O ministro da Saúde, Marcelo Queiroga, durante audiência no Senado ROQUE DE SÁ/AGÊNCIA SENADO - ARQUIVO

Ministério da Saúde avalia revogar a portaria até junho e estuda saídas jurídicas para manter parte dos atos vinculados

 

Um mapeamento feito pelo Centro de Pesquisas em Direito Sanitário da USP (Universidade de São Paulo) mostra que 2.366 normas da União e dos estados estavam vinculadas, em 2021, diretamente à portaria que decretou o estado de emergência por causa da pandemia de Covid-19. A medida foi instituída em 2020, e o Ministério da Saúde avalia revogá-la até o fim até junho.

Na prática, essa revogação pode acarretar a mudança do uso de vacinas e a liberação de recursos alocados para o enfrentamento da pandemia, por exemplo. Para isso, a equipe jurídica do Ministério da Saúde avalia a melhor saída para essas normas que estão atreladas ao decreto.

O ministro da Saúde, Marcelo Queiroga, destaca que os principais pontos discutidos para decretar o fim do decreto são o cenário epidemiológico, o avanço de medicamentos contra a doença e o sistema hospitalar, com atenção à disponibilidade de leitos de UTI.

O mapeamento das normas atreladas à portaria foi feito sob a coordenação do professor do Departamento de Política, Gestão e Saúde da Faculdade de Saúde Pública da USP Fernando Aith. As professoras Deisy Ventura e Rossana Reis também participaram do levantamento.

“A partir do momento em que a portaria que trata do estado de emergência for alterada ou revogada, todas essas normas, que são vinculadas diretamente, deixarão de ter vigência na União e nos estados”, afirma Aith.

De acordo com o professor da USP, as normas vinculadas à portaria tratam de diversos temas, sendo as principais regras relacionadas à liberação de recursos para o enfrentamento da pandemia, compra de vacinas, insumos, equipamentos e diretrizes que foram simplificadas ou aceleradas em decorrência da calamidade.

No entanto, Aith defende cautela e argumenta que, por ora, não é o momento de alterar ou revogar a portaria de emergência pública. “Eu acho que essa flexibilização está sendo feita de forma antecipada e, até mesmo, perigosa, porque nós ainda estamos em pandemia, status classificado pela OMS, com dados diários de novos casos e mortes que não são pequenos. A pandemia ainda está acontecendo, embora tenha vacinação acelerada no país”, afirma.

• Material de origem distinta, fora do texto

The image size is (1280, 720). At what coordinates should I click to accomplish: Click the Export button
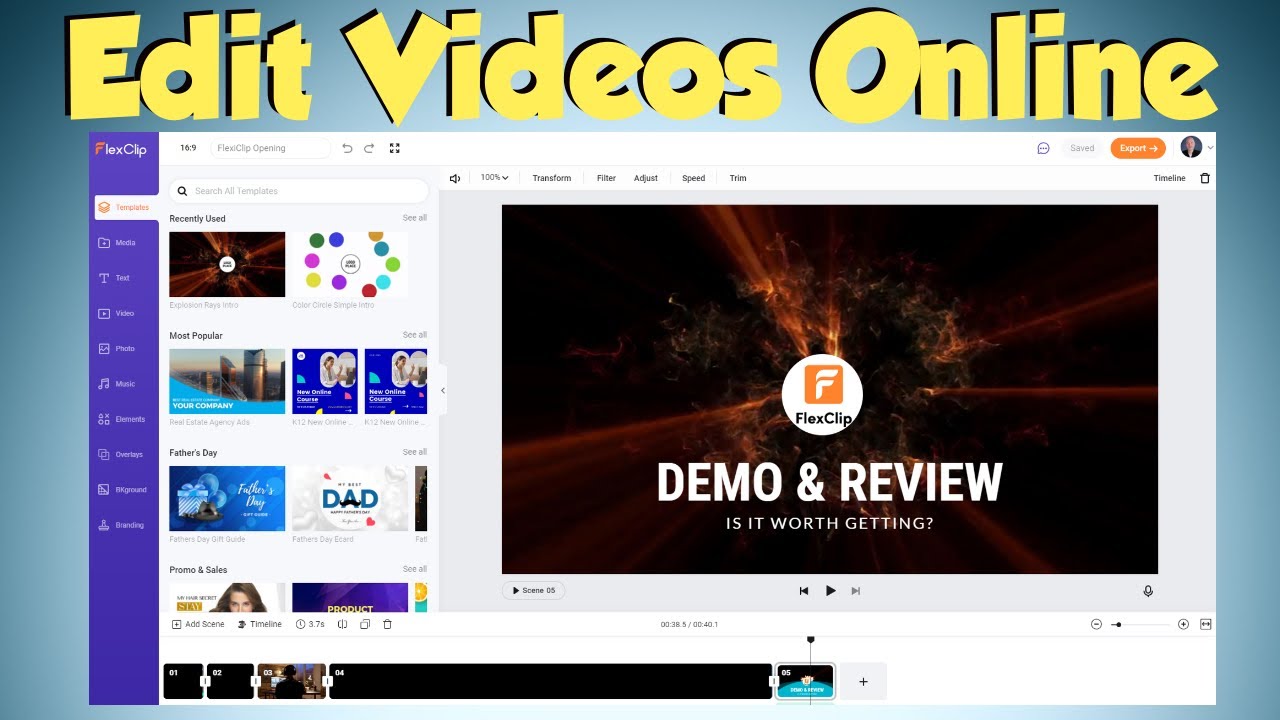pyautogui.click(x=1138, y=147)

“Outro aspecto é o repasse de verbas relacionadas à Covid-19. Com a revogação da portaria, há uma consequência política, uma vez que voltarão as regras administrativas ordinárias, que não possibilitam uma agilidade que a pandemia exige”, completa.

A Saúde iniciou as discussões sobre o fim do estado de emergência após pressão pública do presidente Jair Bolsonaro (PL), que fala em rebaixar o status de pandemia a endemia — o rebaixamento, por sua vez, só é feito pela OMS (Organização Mundial da Saúde).

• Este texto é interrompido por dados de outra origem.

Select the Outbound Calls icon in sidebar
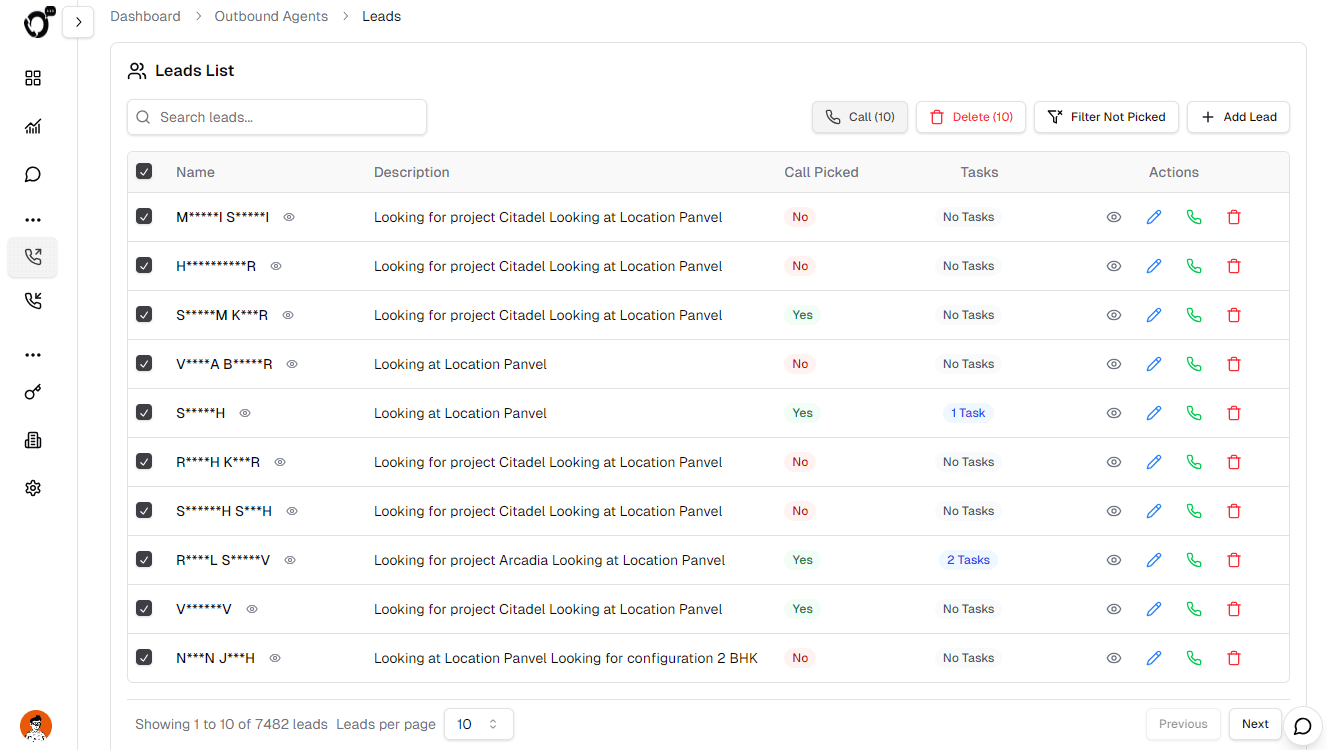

“Em virtude da melhora do cenário epidemiológico e de acordo com o §2° do art. 1° da lei 13.979/2020, o Ministério da Saúde estuda rebaixar para endemia a atual situação da Covid-19 no Brasil”, escreveu Bolsonaro nas redes sociais em 3 de março.

Desde março de 2020, a OMS classifica a situação que o mundo vive como pandemia, quando uma doença afeta vários países e continentes e atinge um grande número de pessoas. Já a endemia é o status de doenças recorrentes, que se manifestam com frequência em determinada região, mas para as quais a população e os serviços de saúde já estão preparados.

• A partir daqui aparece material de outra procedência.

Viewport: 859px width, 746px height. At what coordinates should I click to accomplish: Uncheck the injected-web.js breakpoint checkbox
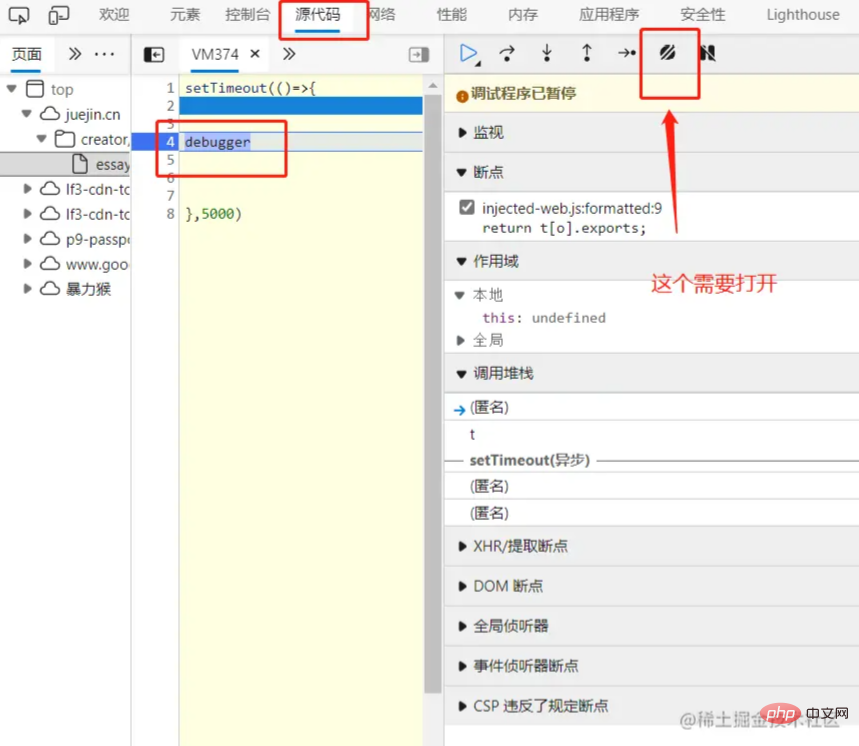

Recentemente, Queiroga reuniu-se com os presidentes da Câmara dos Deputados, do Senado Federal e do Supremo Tribunal Federal, Arthur Lira (PP-AL), Rodrigo Pacheco (PSD-MG) e Luiz Fux, respectivamente, para tratar sobre o tema. Nas reuniões, Queiroga informou que o governo estuda uma transição da situação da pandemia e destacou que nada será alterado de forma abrupta. O ministro mostrou, ainda, relatos da situação epidemiológica do país.